Mississauga has gone off in a completely different direction. In fact, the proposal coming to Mississauga Council on Wednesday will basically ban Uber.

Mississauga’s former mayor, Hazel McCallion, often spoke about  the importance of doing your homework before making a major decision. The current Council didn't even try. They've stacked the deck in favour of entrenched taxi interests and they're not even being subtle about it.

The recommendation to ban Uber comes from Mississauga’s Public Vehicle Advisory Committee (PVAC). PVAC is dominated by the taxi industry with five of eight citizen representatives being directly elected from either the cab or limousine industry. Trying to get the approval of that Committee would be like trying to open a burger restaurant and needing to get permission from McDonalds, Burger King and Harvey’s first.
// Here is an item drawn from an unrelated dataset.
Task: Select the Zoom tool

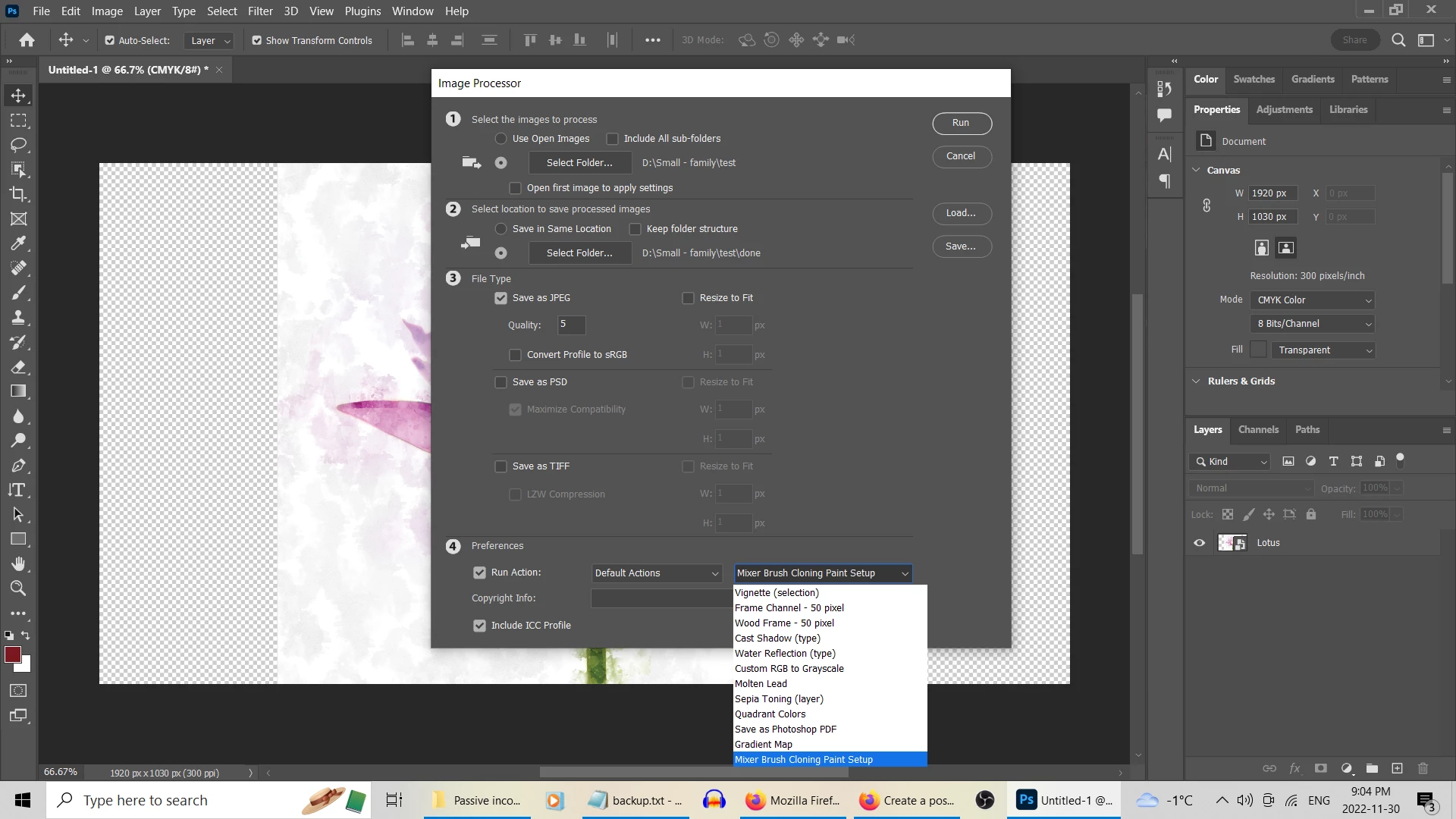Action: pyautogui.click(x=18, y=588)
While Toronto and Ottawa were balanced in getting outside advice on regulating taxis and Uber, Mississauga’s PVAC hired Matt Daus of Windell Marx, a New York City law firm, to act as its consultant. The problem is that Mr Daus has a long history fighting with Uber as the former Chair of New York City’s Taxi and Limousine Commission. He has called Uber and other ridesharing companies “a gang” and a “Silicon Valley cartel in this hostile takeover” of municipal transportation systems. Mr Daus is certainly entitled to his opinion after many bruising battles with Uber, but it is hard to see his advice to Mississauga as objective.

So no surprise that PVAC has recommended that Mississauga Council choose what Daus called the capture option – to turn Uber into  just another run of the mill taxi company effectively banning it.
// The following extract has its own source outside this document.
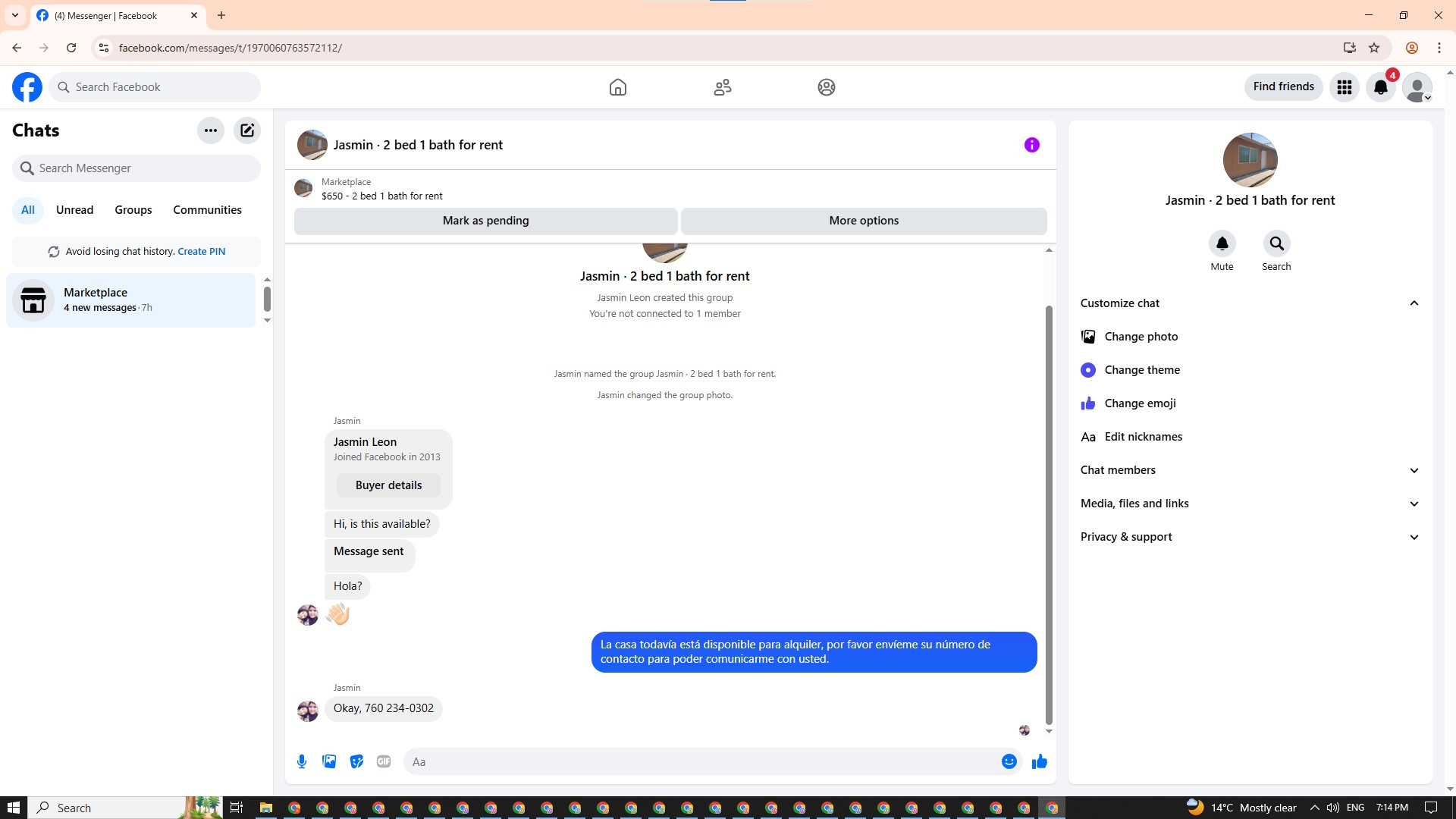Click the voice clip microphone icon
Viewport: 1456px width, 819px height.
tap(302, 761)
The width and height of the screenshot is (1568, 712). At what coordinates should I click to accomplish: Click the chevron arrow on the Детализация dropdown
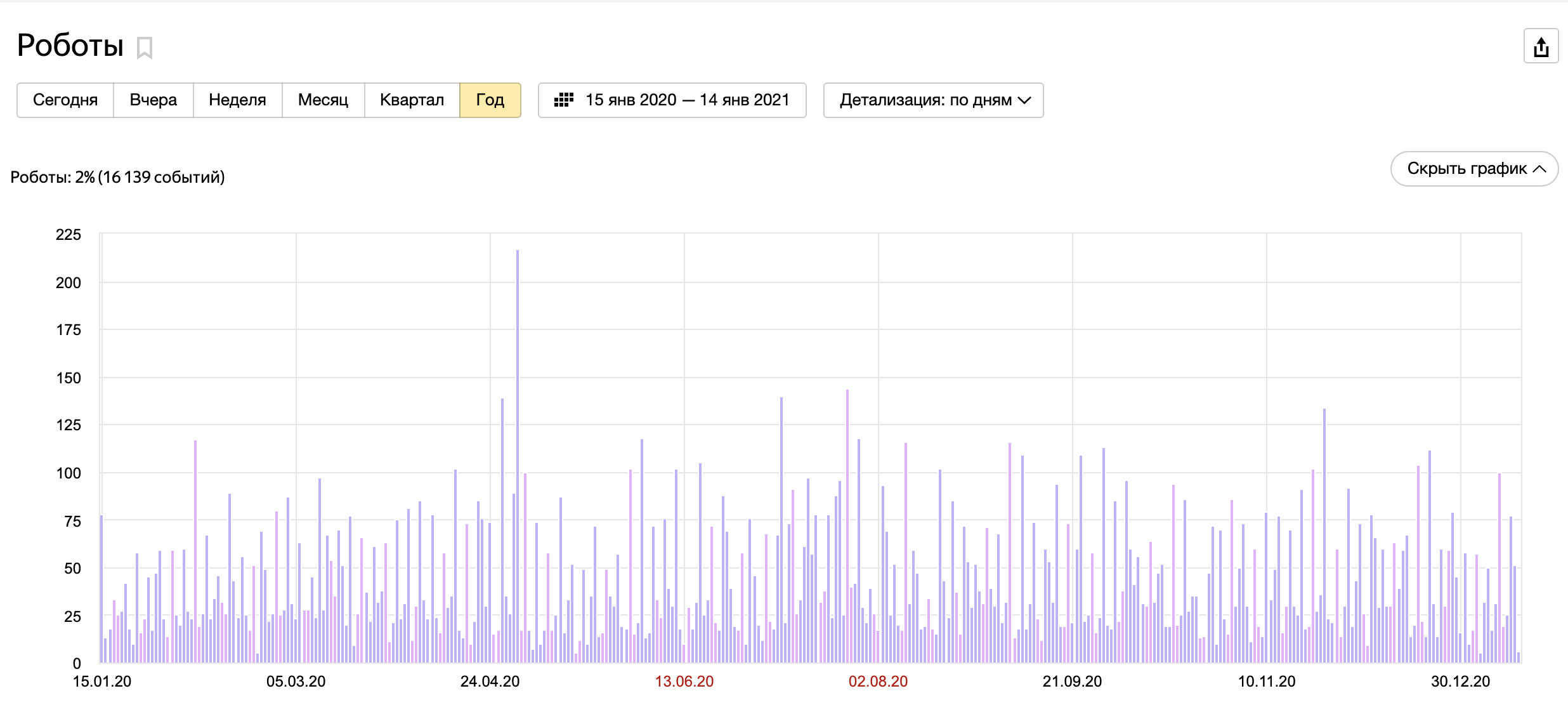point(1024,100)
Uber is popular with Mississauga residents just as it is across Ontario. It counts over 100,000 users and employs 5000 drivers in Mississauga alone. A recent poll of Mississauga residents by Nanos Research commissioned by Uber found that 7 of 10 preferred the very same model that Toronto, Ottawa and Edmonton have incorporated. Only 28 percent supported PVAC’s capture model.
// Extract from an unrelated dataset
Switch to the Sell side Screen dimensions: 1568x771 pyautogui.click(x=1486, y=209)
Councillor Carolyn Parrish, one of two City Councillors on PVAC, seems dramatically out of step with a growing North American consensus to regulate ridesharing as well as public opinion in the city. Parrish has called for the City to hire 50 new staff to lurk outside of bars at night to try to catch Uber drivers and to invest taxpayer funds to find a technology solution she called a “super sleuth” to somehow block Uber’s signals within the city limits. Perhaps a tinfoil hat would do the trick.

Sophisticated municipalities don't act this way. They don't seek objective advice from a known critic. They don't ask competitors to be gatekeepers for a new entrant into the marketplace.

At least Mayor Bonnie Crombie and others like Ward 2 Councillor Karen Ras are exercising better judgement. Mayor Crombie has sensibly suggested Council and staff look closely at Toronto and Ottawa’s solutions. She has also pointed out the absurdity for consumers getting into a legal Uber vehicle in Toronto only to find it illegal once they cross the street into neighbouring Mississauga.

If Mississauga Council truly believes it is ready to take the path to being an independent municipality, they need to demonstrate the maturity of leadership to do their homework and act responsibly. Hopefully they follow Mayor Crombie’s lead.